### WHAT YOU NEED TO DO
Using the material below, print a verbatim copy of every line from the one containing "The width and" through the one containing "This screenshot has width=736, height=504.", inclusive, and omit the pictures.

-- SOURCE DATA follows --

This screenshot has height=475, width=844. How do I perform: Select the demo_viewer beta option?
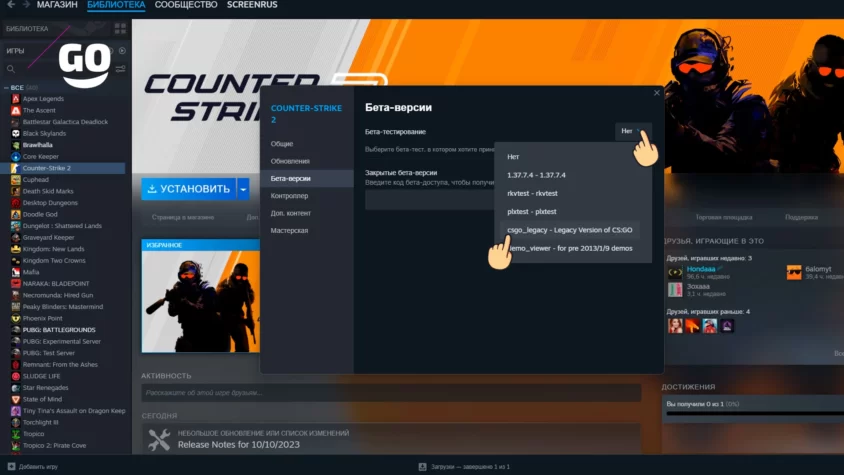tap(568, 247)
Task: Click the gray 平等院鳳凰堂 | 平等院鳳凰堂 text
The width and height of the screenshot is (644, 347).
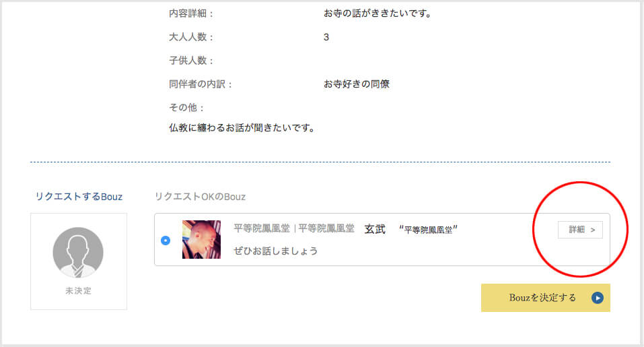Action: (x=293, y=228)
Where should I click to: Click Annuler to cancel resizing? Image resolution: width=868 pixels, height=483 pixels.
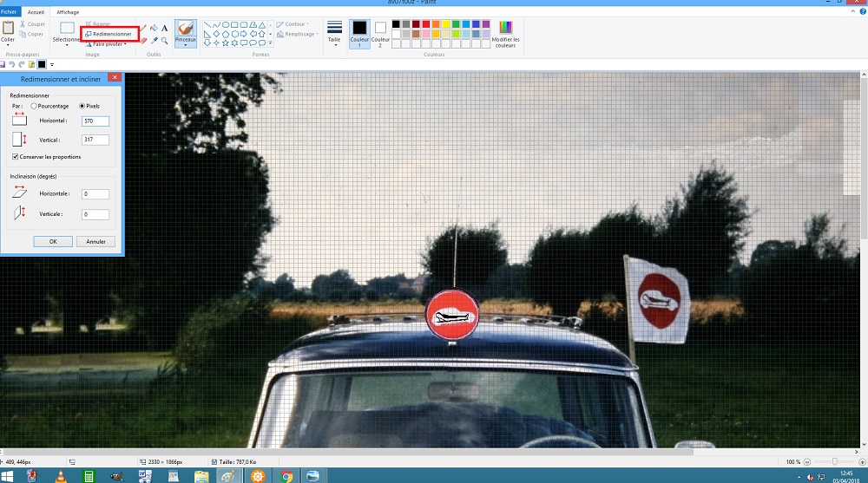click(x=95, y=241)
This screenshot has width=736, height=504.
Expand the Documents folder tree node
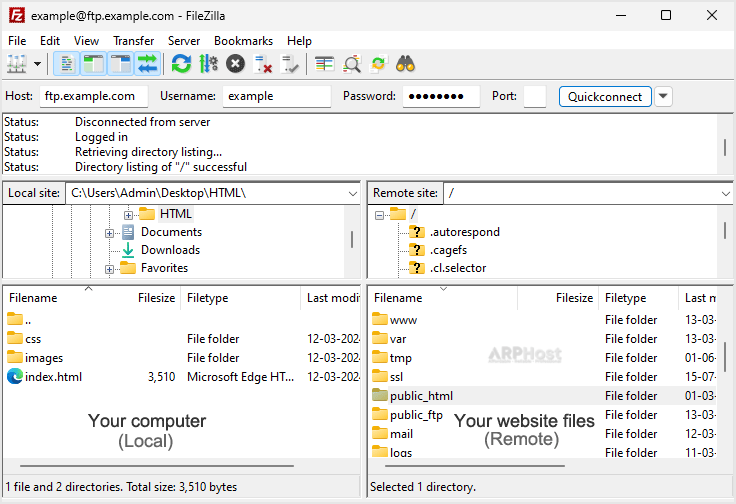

-- SOURCE DATA concluded --

### RESULT FOR THIS TASK
The width and height of the screenshot is (644, 347).
Action: (x=293, y=228)
Where should I click to: Click Annuler to cancel resizing? Image resolution: width=868 pixels, height=483 pixels.
click(x=95, y=241)
This screenshot has width=736, height=504.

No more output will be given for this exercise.